▶ **Work to complete**: The data is to be reproduced in full and without error.

◇ ◇ ◇ ◇

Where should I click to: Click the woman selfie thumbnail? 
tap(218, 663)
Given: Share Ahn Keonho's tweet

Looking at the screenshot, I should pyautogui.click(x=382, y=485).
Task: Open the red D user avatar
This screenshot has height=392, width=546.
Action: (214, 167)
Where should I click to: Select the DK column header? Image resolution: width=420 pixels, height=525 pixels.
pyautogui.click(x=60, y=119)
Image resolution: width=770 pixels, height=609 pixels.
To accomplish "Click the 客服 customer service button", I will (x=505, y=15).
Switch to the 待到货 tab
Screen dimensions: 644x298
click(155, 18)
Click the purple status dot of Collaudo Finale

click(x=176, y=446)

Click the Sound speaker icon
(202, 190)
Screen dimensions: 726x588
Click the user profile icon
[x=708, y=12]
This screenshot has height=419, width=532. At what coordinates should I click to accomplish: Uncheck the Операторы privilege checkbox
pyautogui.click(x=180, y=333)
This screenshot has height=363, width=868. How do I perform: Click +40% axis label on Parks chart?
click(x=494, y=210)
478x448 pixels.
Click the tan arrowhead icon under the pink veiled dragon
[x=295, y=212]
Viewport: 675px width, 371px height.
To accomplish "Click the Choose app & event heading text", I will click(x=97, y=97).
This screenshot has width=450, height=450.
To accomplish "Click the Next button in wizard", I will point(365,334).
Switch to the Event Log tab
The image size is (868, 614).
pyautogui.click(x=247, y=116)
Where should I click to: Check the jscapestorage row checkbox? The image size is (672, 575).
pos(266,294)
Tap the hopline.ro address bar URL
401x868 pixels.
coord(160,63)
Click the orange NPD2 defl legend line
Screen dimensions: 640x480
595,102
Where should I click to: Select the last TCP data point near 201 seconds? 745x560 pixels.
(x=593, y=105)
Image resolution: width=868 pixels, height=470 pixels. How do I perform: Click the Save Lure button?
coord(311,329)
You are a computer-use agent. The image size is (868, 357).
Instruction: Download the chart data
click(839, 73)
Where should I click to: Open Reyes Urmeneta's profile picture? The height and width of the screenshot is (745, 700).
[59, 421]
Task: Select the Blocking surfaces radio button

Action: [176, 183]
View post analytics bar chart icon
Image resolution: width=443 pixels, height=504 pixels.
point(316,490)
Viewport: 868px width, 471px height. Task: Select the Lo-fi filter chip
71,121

◇ ◇ ◇ ◇

▶ **Task response**:
Where should I click to: Click the woman selfie thumbnail? 
tap(218, 663)
Given: Share Ahn Keonho's tweet

Looking at the screenshot, I should pyautogui.click(x=382, y=485).
Task: Open the red D user avatar
This screenshot has height=392, width=546.
Action: (214, 167)
Where should I click to: Select the DK column header? Image resolution: width=420 pixels, height=525 pixels.
pyautogui.click(x=60, y=119)
Image resolution: width=770 pixels, height=609 pixels.
To accomplish "Click the 客服 customer service button", I will (x=505, y=15).
Switch to the 待到货 tab
Screen dimensions: 644x298
click(155, 18)
Click the purple status dot of Collaudo Finale

click(x=176, y=446)

Click the Sound speaker icon
(202, 190)
Screen dimensions: 726x588
Click the user profile icon
[x=708, y=12]
This screenshot has height=419, width=532. At what coordinates should I click to accomplish: Uncheck the Операторы privilege checkbox
pyautogui.click(x=180, y=333)
This screenshot has height=363, width=868. How do I perform: Click +40% axis label on Parks chart?
click(x=494, y=210)
478x448 pixels.
Click the tan arrowhead icon under the pink veiled dragon
[x=295, y=212]
Viewport: 675px width, 371px height.
To accomplish "Click the Choose app & event heading text", I will click(x=97, y=97).
This screenshot has width=450, height=450.
To accomplish "Click the Next button in wizard", I will point(365,334).
Switch to the Event Log tab
The image size is (868, 614).
pyautogui.click(x=247, y=116)
Where should I click to: Check the jscapestorage row checkbox? The image size is (672, 575).
pos(266,294)
Tap the hopline.ro address bar URL
401x868 pixels.
coord(160,63)
Click the orange NPD2 defl legend line
Screen dimensions: 640x480
595,102
Where should I click to: Select the last TCP data point near 201 seconds? 745x560 pixels.
(x=593, y=105)
Image resolution: width=868 pixels, height=470 pixels. How do I perform: Click the Save Lure button?
coord(311,329)
You are a computer-use agent. The image size is (868, 357).
Instruction: Download the chart data
click(839, 73)
Where should I click to: Open Reyes Urmeneta's profile picture? The height and width of the screenshot is (745, 700).
[59, 421]
Task: Select the Blocking surfaces radio button

Action: [176, 183]
View post analytics bar chart icon
Image resolution: width=443 pixels, height=504 pixels.
point(316,490)
Viewport: 868px width, 471px height. Task: Select the Lo-fi filter chip
71,121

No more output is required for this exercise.